** Passage provided **
++++++++++++++++++++
Just watched Hair after a lapse of 20 years. It struck home. For those of us who tried to stand on the shoulders of the civil rights movement and fight the rule of privilege and power; who resisted the fascism of the Johnson/Nixon administrations; who now as veterans of civil wars fought the war in Vietnam every single day until finally the US beast died and fled; for all who said no in many different ways -- it's remarkable how unsuccessful we were. How large the real table was on which Treat danced. How driven the wizard behind the curtain. We were 20, 22, 24. We didn't know the nature of the enemy. The size of the monster who for the next thirty years and counting would continue to eat the world. How could we? Even with smoke and the bat (the bat!) in our hand, like Treat, we were too young, too middle class, too invested, too much a part of the actions we hated.

But there was a moment. As Andre Gregory observes in My Dinner With. . . , there was a moment or two somewhere back there in the late 60's and early 70's when perhaps we could have found something besides the yellow brick road. Something not fueled by Bechtel, prisons, Enron, and Dick. Something collaborative. Something innocent and critical at once. Something with dance.
++++++++++++++++++++
** Supplied material **
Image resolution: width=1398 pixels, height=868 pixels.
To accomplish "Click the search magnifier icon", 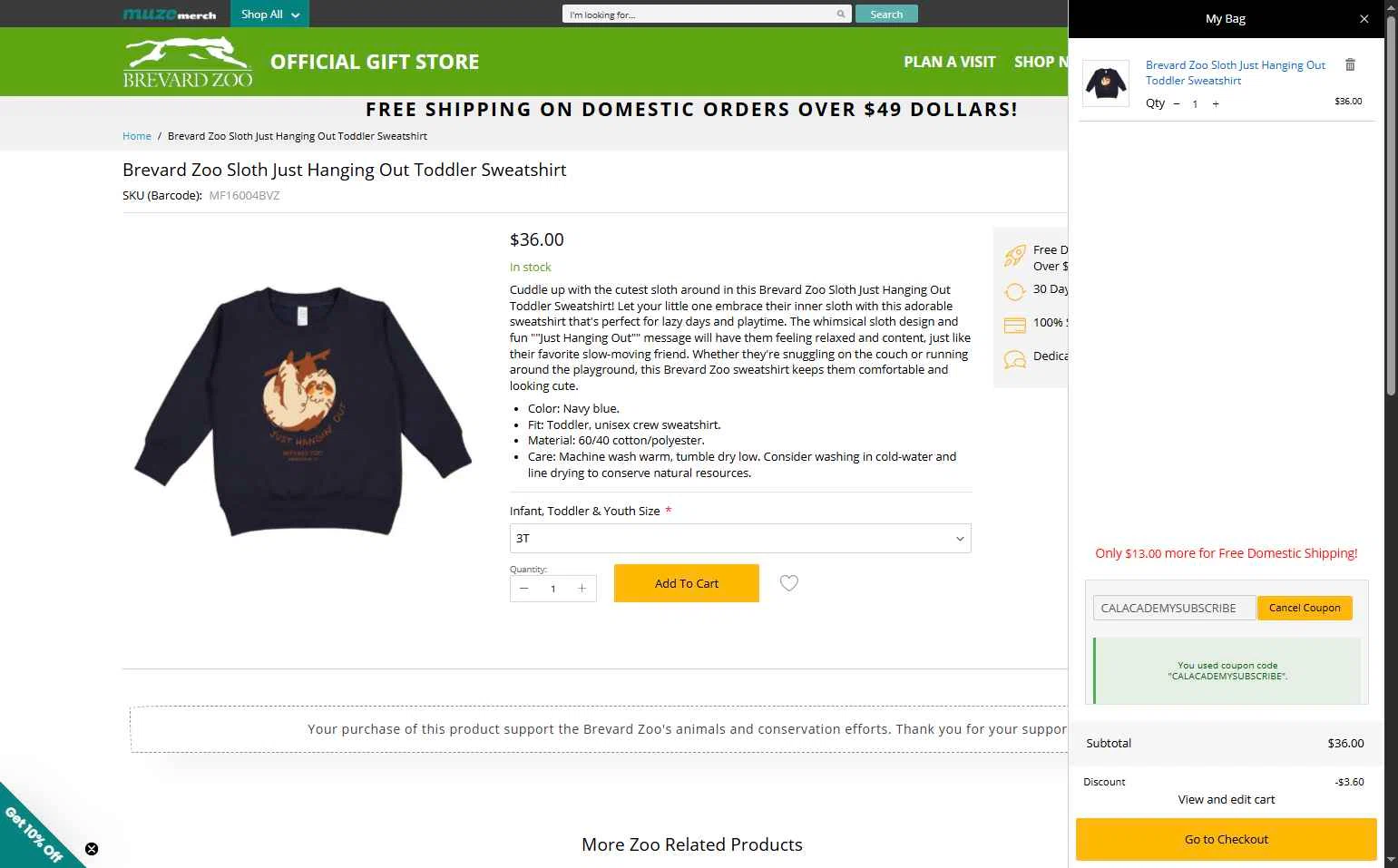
++++++++++++++++++++
** Required actions **
1) From the piece on Hair, extract the passage from "But there was" to "Something with dance." word for word.
2) Answer these from the piece on Hair:
(a) After how many years did the writer watch Hair again?
(b) Who is cited as making an observation in My Dinner With. . . ?
(c) What three ages does the piece give for "we"?

** Final answers **
1)
But there was a moment. As Andre Gregory observes in My Dinner With. . . , there was a moment or two somewhere back there in the late 60's and early 70's when perhaps we could have found something besides the yellow brick road. Something not fueled by Bechtel, prisons, Enron, and Dick. Something collaborative. Something innocent and critical at once. Something with dance.

2)
(a) 20 years
(b) Andre Gregory
(c) 20, 22, and 24